Formulation by Design (FbD)

Quality is the most crucial attribute for pharmaceutical product development, and it has become the thrust area for the regulatory bodies to approve safe, efficacious, stable, patient compliance and economical drug delivery systems. In this context, quality-by-design (QbD)-based formulation development is found to be an immerging technique and becoming the core of pharmaceutical companies. This computational approach has been explored for the development of various vesicular nanocarriers such as liposomes, niosomes, transferosomes, aquasomes and polymeric micelles. In this chapter, the fundamentals of designing, critical quality attributes, critical process parameters, exploitable design-of-experiments (DoE)-based formulation by design (FbD), and risk assessment, applicable to various vesicular nanocarriers, have been discussed.

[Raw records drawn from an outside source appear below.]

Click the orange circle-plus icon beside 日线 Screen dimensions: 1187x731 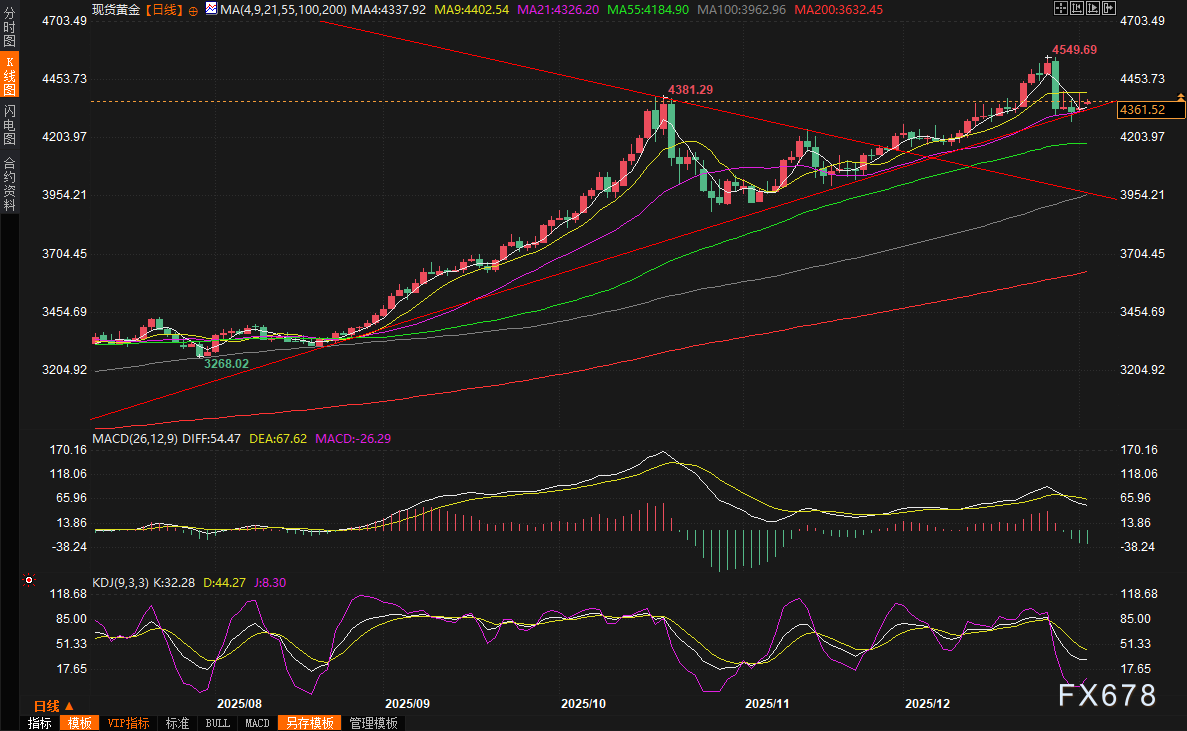(193, 9)
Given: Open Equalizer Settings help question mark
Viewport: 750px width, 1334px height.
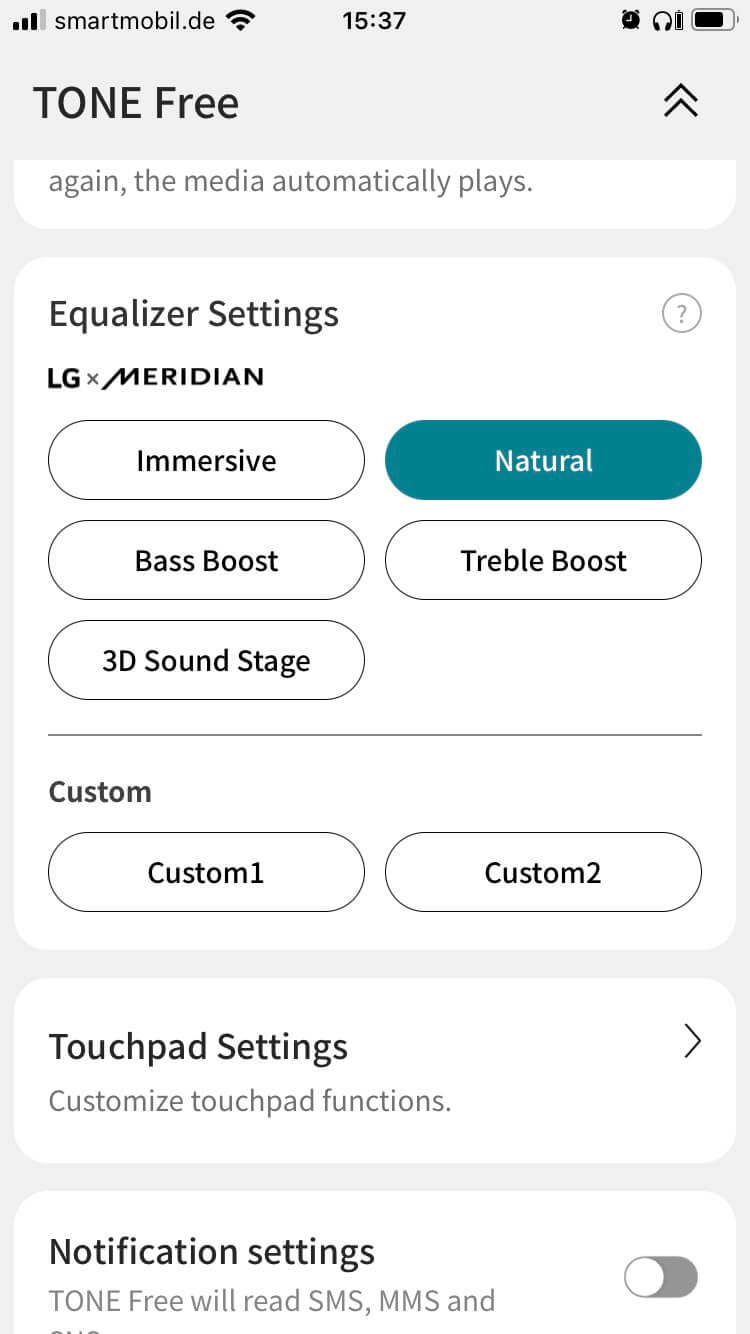Looking at the screenshot, I should pyautogui.click(x=682, y=315).
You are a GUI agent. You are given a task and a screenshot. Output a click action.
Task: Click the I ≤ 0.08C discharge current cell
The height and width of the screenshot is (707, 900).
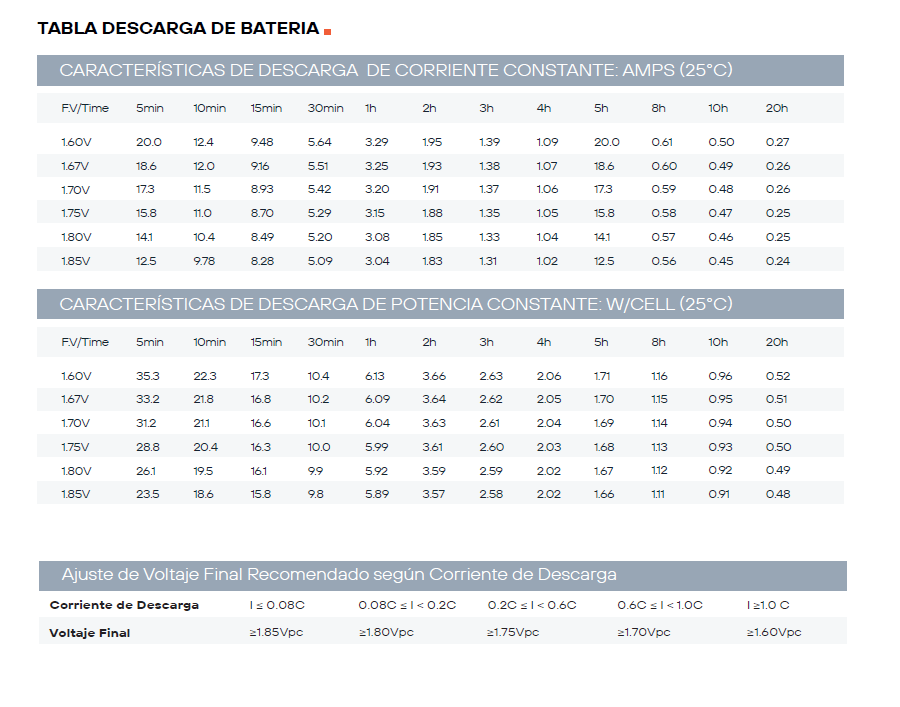(x=272, y=605)
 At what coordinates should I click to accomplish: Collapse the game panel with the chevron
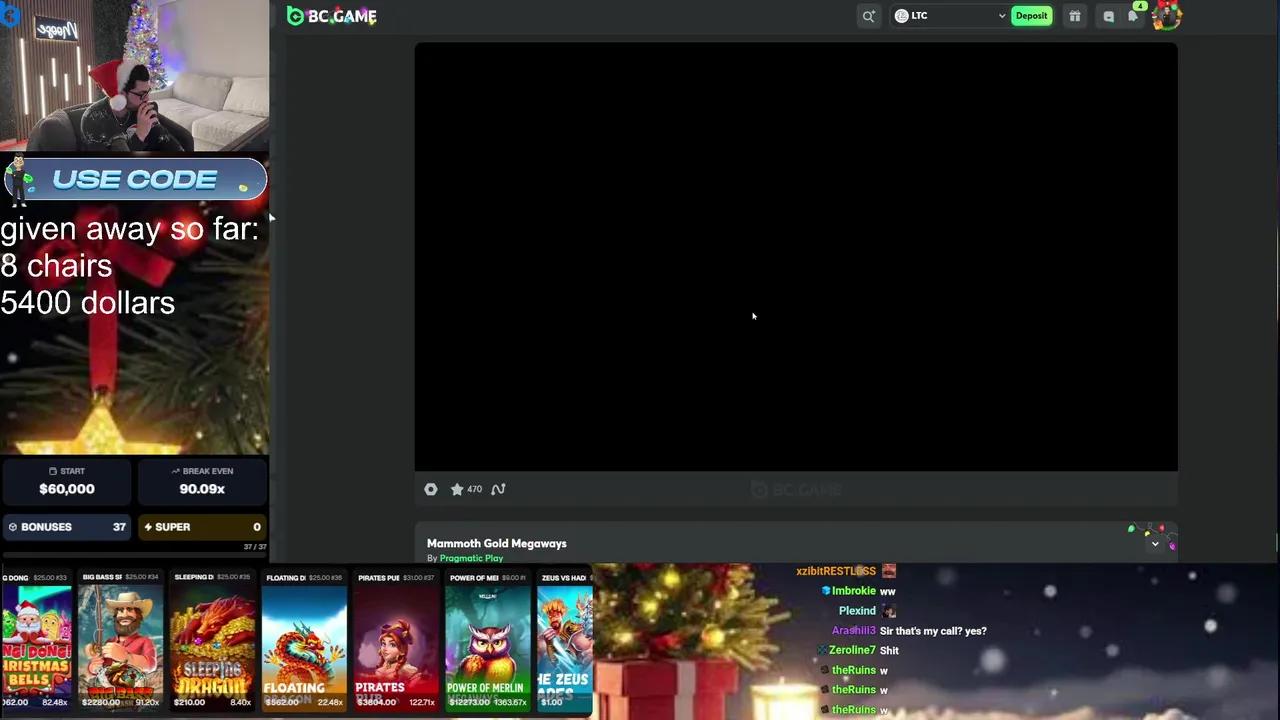(x=1156, y=543)
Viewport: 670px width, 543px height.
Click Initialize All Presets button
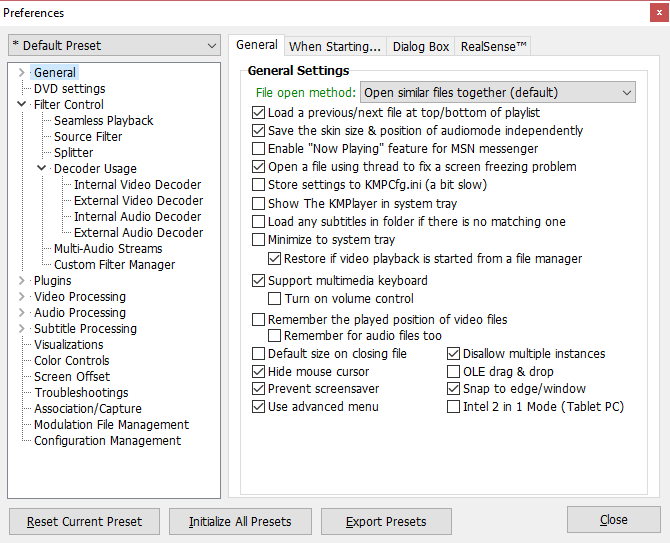(240, 521)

FbD will provide a widespread and significant knowledge and yield better vesicles without major regulatory problems by a thorough understanding of the root cause (such as critical process variables, material aspects and critical quality attributes) which impacts on quality. Nevertheless, there is inadequate understanding and major concerns regarding the execution of FbD principles in the area of vesicular systems. Different elucidations are mentioned to justify how the FbD can be a valuable approach to overcome these limitations. This chapter is a good assemblage of information and guides scientists engaged in the development of vesicular nanocarriers.